Sohn des Kaufmanns Aron Tiktin und Enkel von Gedalja T.
Besuch des Elisabeth-Gymnasiums in Breslau, 1884-1890 JTS und Univ. Breslau
Promotion in Bern. Hilfsprediger an hohen Feiertagen in der Breslauer Synagoge „Zum Tempel“. Nach Berlin
Bewerber in Pasewalk (1894, noch unverheiratet) und Myslowitz (1898). 1902 Prediger in Leobschütz (Głubczyce), Oberschlesien. Mitglied im Verband der Rb. Oberschlesiens und im Verein israelitischer Lehrer in Schlesien und Posen. 1925-1935 Rb. beim Religionsverein Jüdischer Glaubensgenossen in Steglitz, Berlin.
Dissertation
Die Lehre von den Tugenden und Pflichten bei Philo von Alexandrien, Diss. Bern 1895 (Breslau).
Dokumente
CJA Berlin, 1, 75 A Pa 2 Nr. 6 (unfoliert)
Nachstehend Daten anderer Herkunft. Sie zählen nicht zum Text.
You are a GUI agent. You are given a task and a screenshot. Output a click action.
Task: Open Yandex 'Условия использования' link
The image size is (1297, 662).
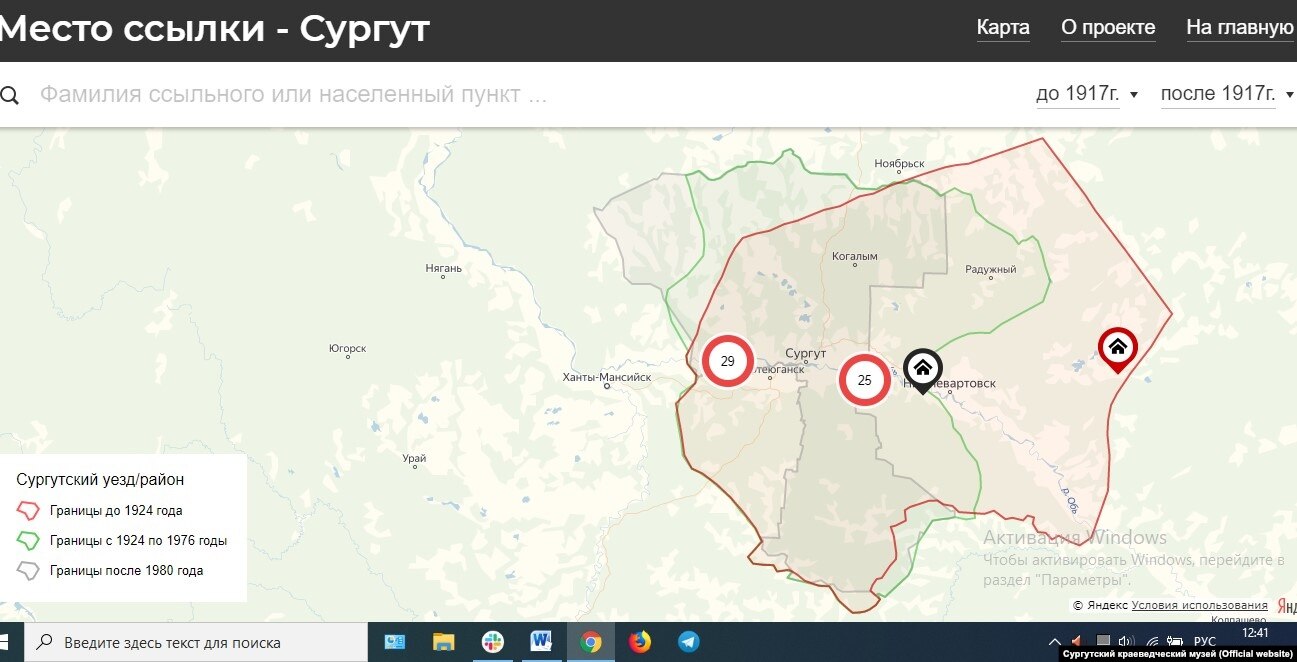pos(1199,605)
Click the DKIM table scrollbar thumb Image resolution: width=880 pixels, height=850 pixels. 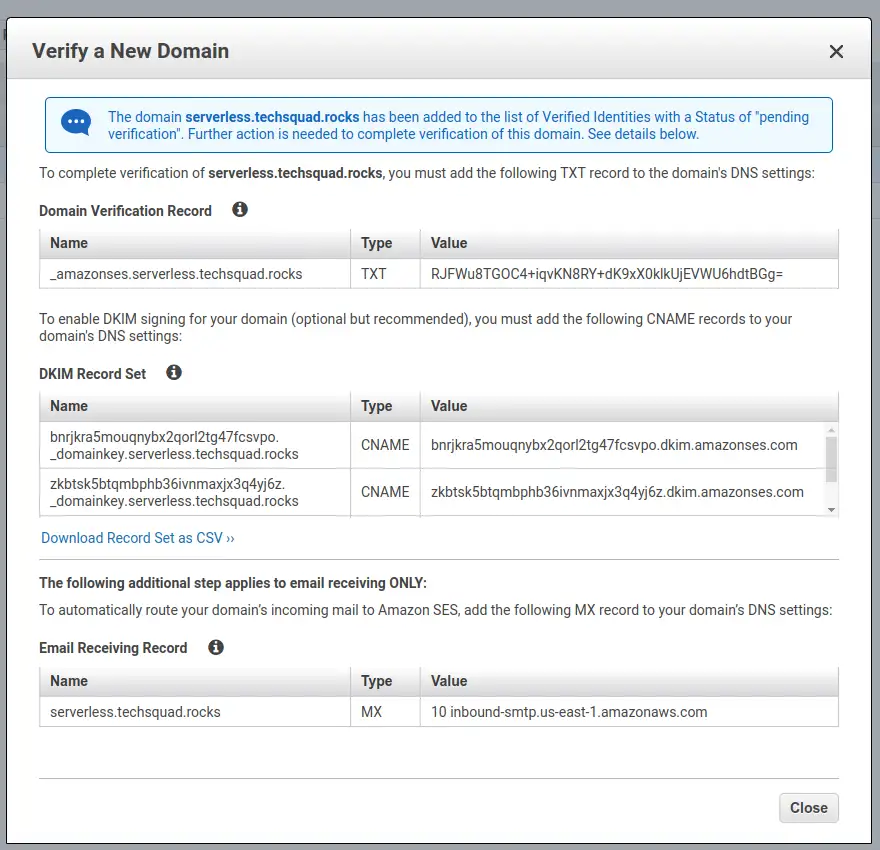pos(831,459)
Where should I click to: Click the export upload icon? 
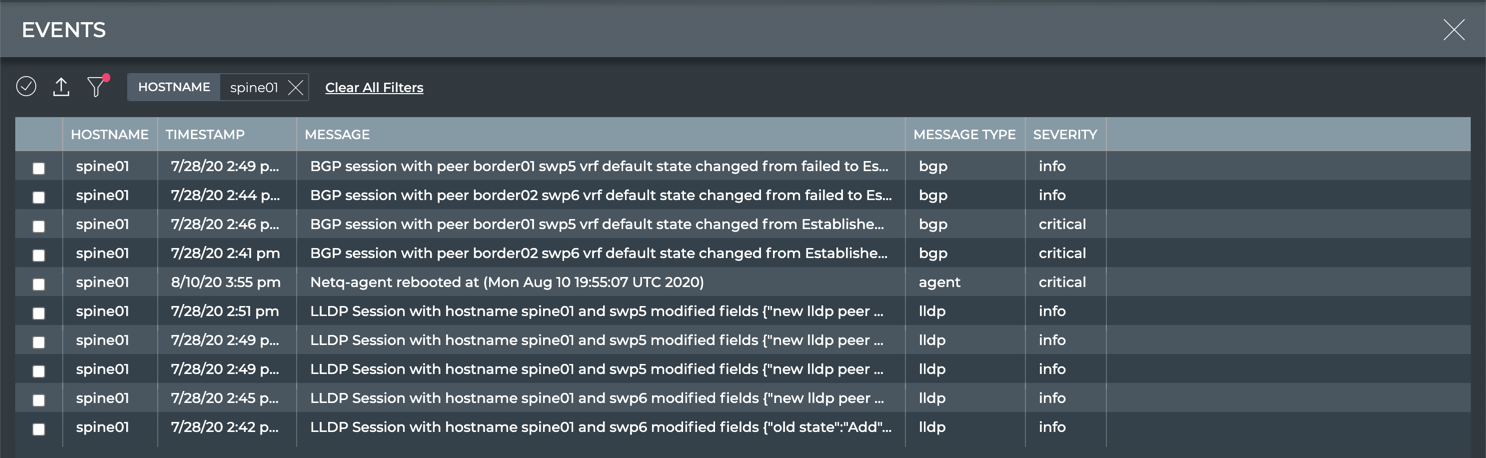pos(61,87)
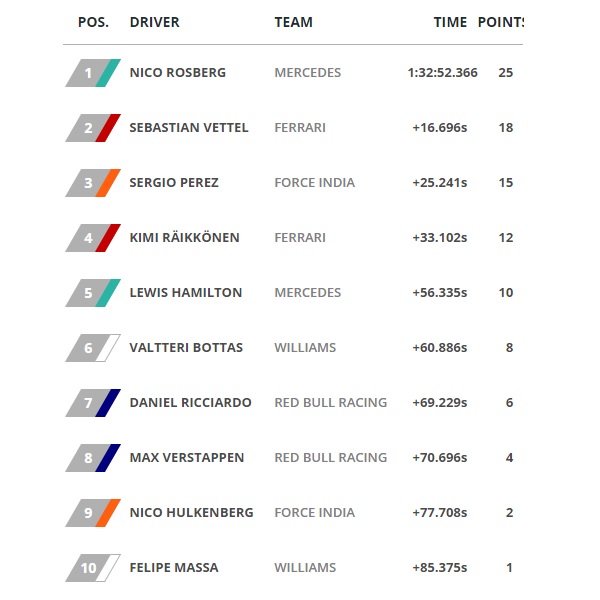Open Lewis Hamilton driver link
The width and height of the screenshot is (600, 600).
[186, 293]
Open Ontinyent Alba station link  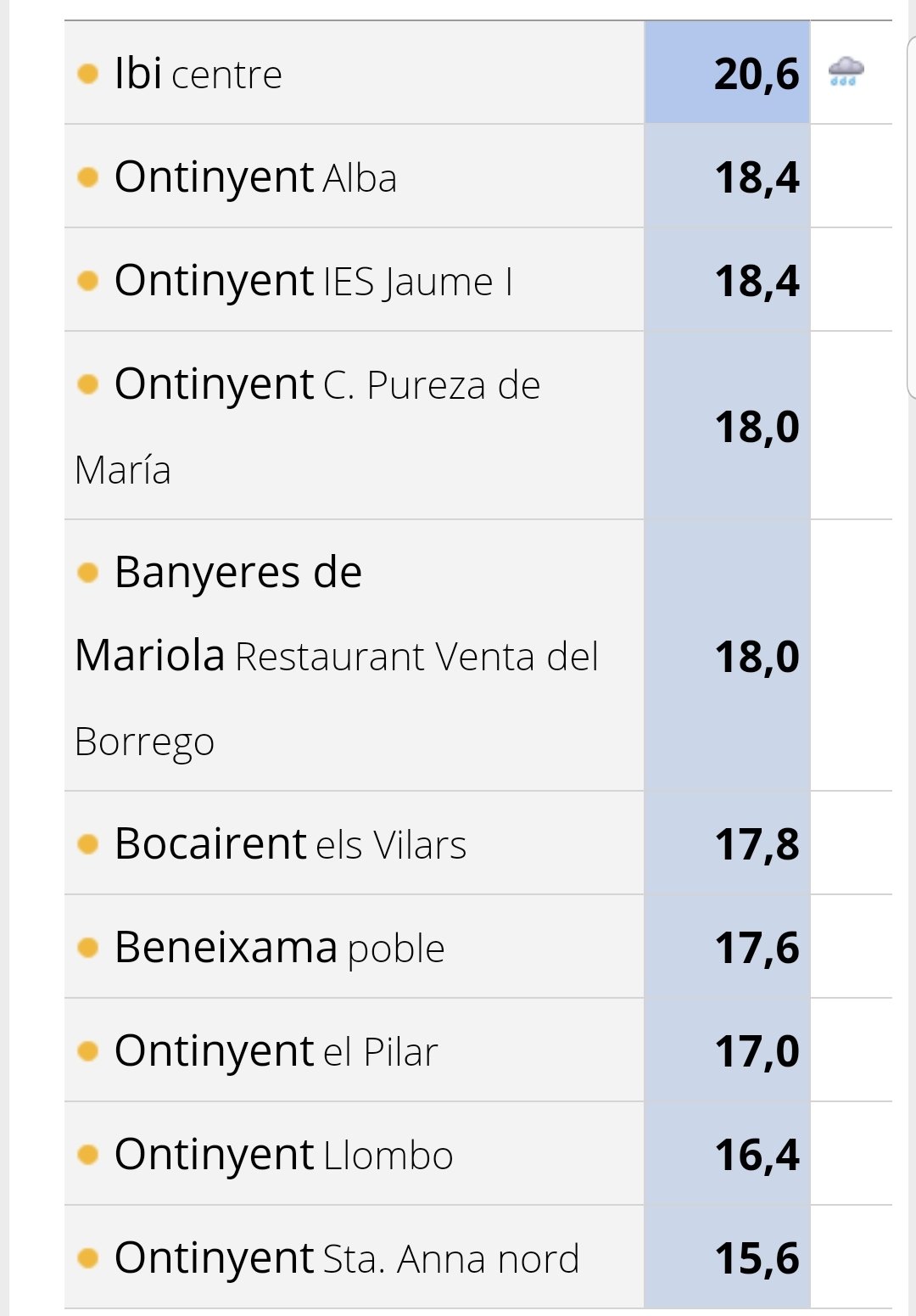pos(255,177)
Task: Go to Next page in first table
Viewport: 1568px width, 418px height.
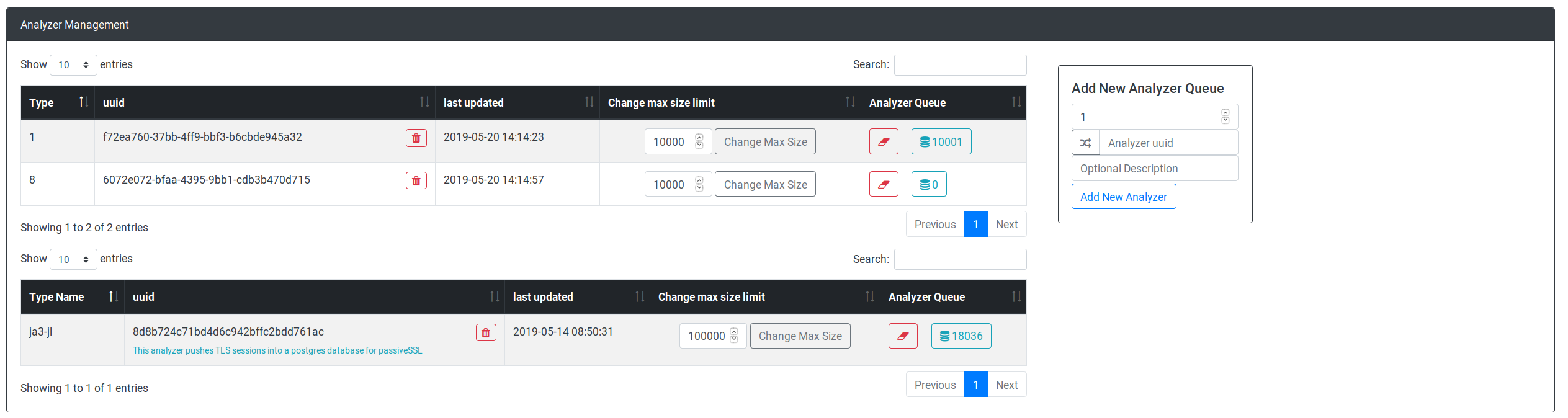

Ebd. My 1 Nr. 8, fol. 24-24v
StA Bern BB III b 1160.
Publikationen
Gedächtnis-Rede gehalten am Jahrestag des verewigten Seminardirektors Dr. Zacharias Frankel am 16. Februar 1902, 1902 (Sepr.-Druck aus Israelitische Wochenschrift 1902).